Pernelle Bernardi, ingénieure de recherche à l’Observatoire de Paris-PSL / CNRS et responsable technique de l’instrument spatial Supercam, dénonce l’autocensure des femmes face aux études scientifiques et parle avec passion de ses études et de son métier. Pour elle, il est urgent de convaincre les jeunes filles que le spatial est ouvert à tous. Rien ne doit les empêcher d’accéder à des postes dans ce domaine ! Voir la vidéo.

 
  • Idée reçue n°3 : "Dans la recherche on ne trouve que des scientifiques."

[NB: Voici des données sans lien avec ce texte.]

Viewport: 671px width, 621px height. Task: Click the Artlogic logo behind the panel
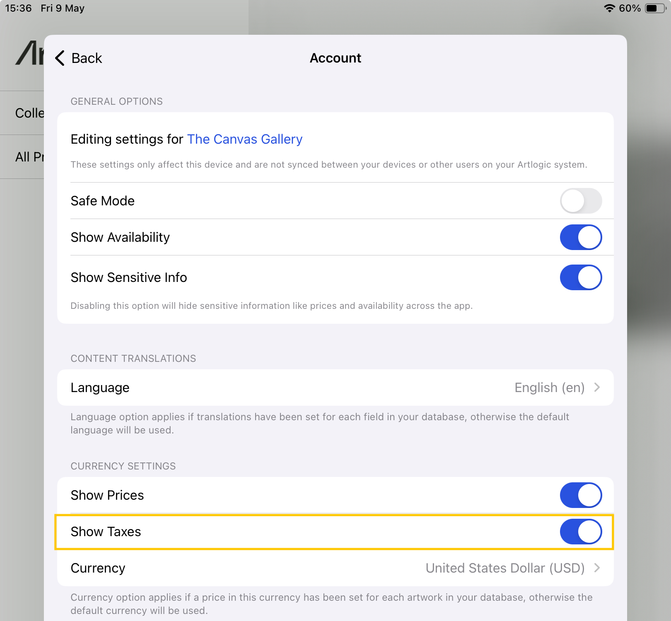pos(30,53)
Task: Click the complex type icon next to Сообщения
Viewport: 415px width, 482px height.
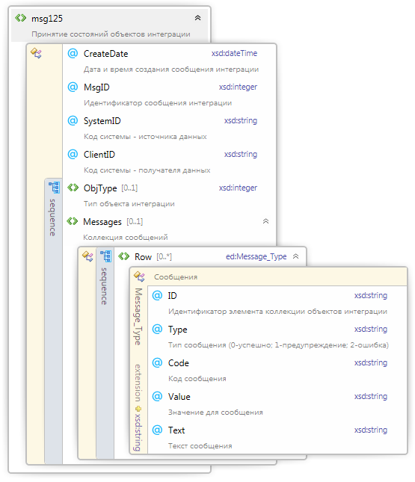Action: coord(139,276)
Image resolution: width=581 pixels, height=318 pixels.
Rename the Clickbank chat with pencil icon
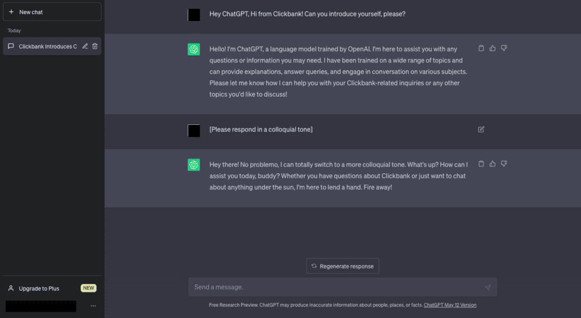pyautogui.click(x=85, y=47)
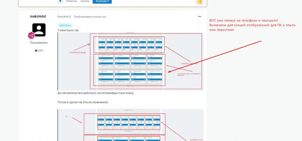Viewport: 302px width, 141px height.
Task: Click the 'До обновления все работало' sentence
Action: coord(95,93)
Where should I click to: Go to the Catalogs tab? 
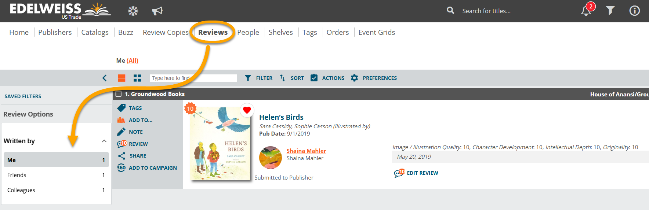click(x=95, y=32)
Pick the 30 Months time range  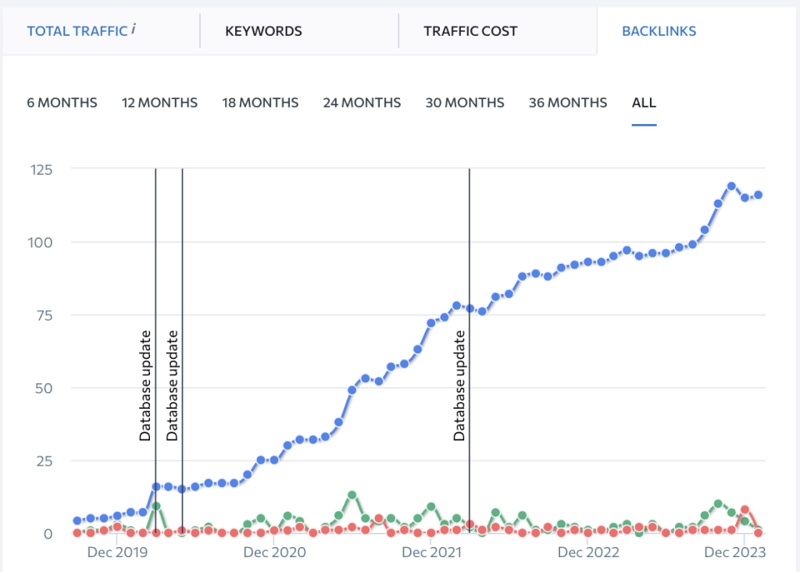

Romain Vellas, responsable Pôle négociation contractuelle recherche et valorisation à UT3 explique avec engouement son rôle de juriste auprès des enseignants-chercheurs. Il raconte la fierté d'accompagner les chercheurs dans leurs projets à travers notamment la rédaction de contrats avec des industriels ou partenaires publics et la rédaction d'accords de confidentialité. Il s'estime chanceux de pouvoir apporter sa pierre à l’édifice de la recherche scientifique. Voir la vidéo.